On an oval, normally you want the car mechanically understeering and then you add aero to turn it and put some feel back into the hands of the driver and so the car is mechanically stuck down. But this new car feels free because it has a lot of weight to the rear. You turn in, the steering is so light that it feels like you've got no front grip and still the car over-rotates! Now imagine that on an oval: going into Turn 1 at Indy, you feel the front end is light, but you don't want extra front wing because you know that on the exit, that will make the rear end over-rotate even more. But you don't want rear downforce because that will make the initial turn-in understeer feel even worse. It's a very weird setup at the moment.
R: On the positive side, does that mean – almost by accident – that the series has eliminated pack racing at high-banked ovals? This strange handling characteristic is going to emphasize who are the properly skilled drivers, surely?
AT: Ha! Yeah, I suppose if the car's difficult to drive on the oval, it will mean the good drivers are separated from the not-so-good and so we won't get those packs of cars. But there's a question about how close we can run at all. Aerodynamically, some of the cars last year were so good that you could run side by side, and not lose much downforce. Maybe now, as soon as you pull alongside another car, you could lose so much aero that you have to drop back. It could be like the Handford device, where you had to stay in line otherwise everyone freight-trains past you. I'm just speculating here, of course, because I haven't yet tried the oval aero package to give a real judgment.
R: Back to the road/street course setup, then. You were saying on Twitter about how impressed you were with the carbon brakes…
AT: Yeah, amazing! Just amazing. That is some freakin' braking power, I'm telling you!
R: But do you think that may hurt the racing, because of how much shorter the braking distance will be?
AT: Hmm, well, that's a point I brought up with the guys. But brakes work in correlation with grip, so if you have a ton of grip and you improve the braking power, then you can use that and brake deeper. If the car doesn't have a great deal of grip, or doesn't react well, then you can brake as deep as you want but the stopping power won't be usable – you'll just lock up and go straight on.
And, obviously, it's not all down to the car: when I say “grip” I don't just mean setup grip in the car. I mean track surface, too. I think at Mid-Ohio, for example, we're going to be braking a lot later than we were – we'll be able to exploit the extra power of the carbon brakes. But at street courses like St. Pete, Long Beach, Toronto and so on, you'll see a lot more lock-ups and mistakes in bumpy braking zones or over concrete patches, especially when drivers are fighting.

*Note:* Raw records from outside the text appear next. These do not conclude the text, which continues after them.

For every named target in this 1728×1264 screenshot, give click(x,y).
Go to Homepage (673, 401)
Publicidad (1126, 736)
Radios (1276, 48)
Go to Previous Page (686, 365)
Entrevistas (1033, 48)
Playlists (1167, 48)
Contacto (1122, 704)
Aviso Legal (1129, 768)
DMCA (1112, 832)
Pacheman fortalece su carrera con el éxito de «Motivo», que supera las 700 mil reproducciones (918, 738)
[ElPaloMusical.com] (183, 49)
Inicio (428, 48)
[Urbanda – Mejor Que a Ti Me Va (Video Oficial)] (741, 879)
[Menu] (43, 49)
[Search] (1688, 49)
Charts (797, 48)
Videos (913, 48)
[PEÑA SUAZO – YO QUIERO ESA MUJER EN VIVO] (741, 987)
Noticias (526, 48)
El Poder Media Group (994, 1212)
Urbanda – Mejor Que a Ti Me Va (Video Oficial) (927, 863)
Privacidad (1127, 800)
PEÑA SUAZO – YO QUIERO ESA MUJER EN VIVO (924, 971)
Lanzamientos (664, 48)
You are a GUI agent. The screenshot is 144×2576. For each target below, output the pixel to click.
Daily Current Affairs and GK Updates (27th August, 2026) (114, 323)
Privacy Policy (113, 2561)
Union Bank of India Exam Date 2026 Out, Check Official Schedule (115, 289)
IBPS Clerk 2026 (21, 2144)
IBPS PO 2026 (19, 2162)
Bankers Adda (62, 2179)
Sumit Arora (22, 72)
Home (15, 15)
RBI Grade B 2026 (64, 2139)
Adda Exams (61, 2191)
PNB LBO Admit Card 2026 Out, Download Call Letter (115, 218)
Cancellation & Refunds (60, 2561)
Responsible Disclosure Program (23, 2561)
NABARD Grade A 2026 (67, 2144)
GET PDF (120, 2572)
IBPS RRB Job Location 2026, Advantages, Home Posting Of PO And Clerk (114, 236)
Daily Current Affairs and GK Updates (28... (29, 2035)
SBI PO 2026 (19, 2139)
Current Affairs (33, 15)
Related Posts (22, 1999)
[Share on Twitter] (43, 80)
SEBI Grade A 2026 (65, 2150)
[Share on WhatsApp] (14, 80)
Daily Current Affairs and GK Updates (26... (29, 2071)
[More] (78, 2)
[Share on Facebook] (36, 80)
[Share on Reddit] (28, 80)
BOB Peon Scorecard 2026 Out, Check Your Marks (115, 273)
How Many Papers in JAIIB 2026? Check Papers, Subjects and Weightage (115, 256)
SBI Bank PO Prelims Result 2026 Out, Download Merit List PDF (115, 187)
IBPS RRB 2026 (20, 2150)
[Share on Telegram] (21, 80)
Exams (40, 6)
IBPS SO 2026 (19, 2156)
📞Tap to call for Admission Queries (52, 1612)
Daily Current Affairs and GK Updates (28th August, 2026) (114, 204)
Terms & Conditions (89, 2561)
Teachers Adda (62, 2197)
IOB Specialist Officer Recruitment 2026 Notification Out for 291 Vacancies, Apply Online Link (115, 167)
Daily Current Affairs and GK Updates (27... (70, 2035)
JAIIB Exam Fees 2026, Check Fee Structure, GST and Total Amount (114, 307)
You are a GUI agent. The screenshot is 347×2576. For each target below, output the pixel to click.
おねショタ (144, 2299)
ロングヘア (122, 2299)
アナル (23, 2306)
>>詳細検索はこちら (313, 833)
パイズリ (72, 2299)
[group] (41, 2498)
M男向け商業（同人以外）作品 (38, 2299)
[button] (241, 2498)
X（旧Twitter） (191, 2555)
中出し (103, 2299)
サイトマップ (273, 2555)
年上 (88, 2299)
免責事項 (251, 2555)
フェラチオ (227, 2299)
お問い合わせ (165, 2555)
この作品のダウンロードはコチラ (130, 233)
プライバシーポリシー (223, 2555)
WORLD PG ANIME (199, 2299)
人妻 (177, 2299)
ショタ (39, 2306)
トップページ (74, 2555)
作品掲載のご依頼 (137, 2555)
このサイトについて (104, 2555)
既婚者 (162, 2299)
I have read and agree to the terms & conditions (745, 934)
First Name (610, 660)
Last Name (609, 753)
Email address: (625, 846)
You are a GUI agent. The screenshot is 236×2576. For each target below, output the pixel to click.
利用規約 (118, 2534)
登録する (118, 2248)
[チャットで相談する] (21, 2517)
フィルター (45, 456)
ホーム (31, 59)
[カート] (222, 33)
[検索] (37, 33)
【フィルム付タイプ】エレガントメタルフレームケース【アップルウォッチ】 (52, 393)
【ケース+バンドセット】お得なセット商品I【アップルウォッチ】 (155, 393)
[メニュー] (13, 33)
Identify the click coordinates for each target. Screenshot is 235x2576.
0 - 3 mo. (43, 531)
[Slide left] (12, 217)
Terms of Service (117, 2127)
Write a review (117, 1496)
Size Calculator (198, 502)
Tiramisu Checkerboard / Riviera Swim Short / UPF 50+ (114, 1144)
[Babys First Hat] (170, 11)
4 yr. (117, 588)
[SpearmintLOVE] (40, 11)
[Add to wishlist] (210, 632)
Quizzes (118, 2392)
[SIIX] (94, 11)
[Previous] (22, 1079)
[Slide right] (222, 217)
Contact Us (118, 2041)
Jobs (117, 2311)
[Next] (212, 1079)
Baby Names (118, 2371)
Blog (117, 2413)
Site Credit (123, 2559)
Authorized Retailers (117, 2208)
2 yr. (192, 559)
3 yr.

So, as well as being a whole new intriguing era of IndyCar from the engineering point of view, I think it could also be a more exciting era of racing for us. I really hope so. And I think Bryan Herta Autosport and Lotus have a strong chance of fighting at the front. For all the teams there are many questions that need answering and there's a lot of work still to come between now and St. Pete. But it's good work. It's work we love. It's what we do this for, you know?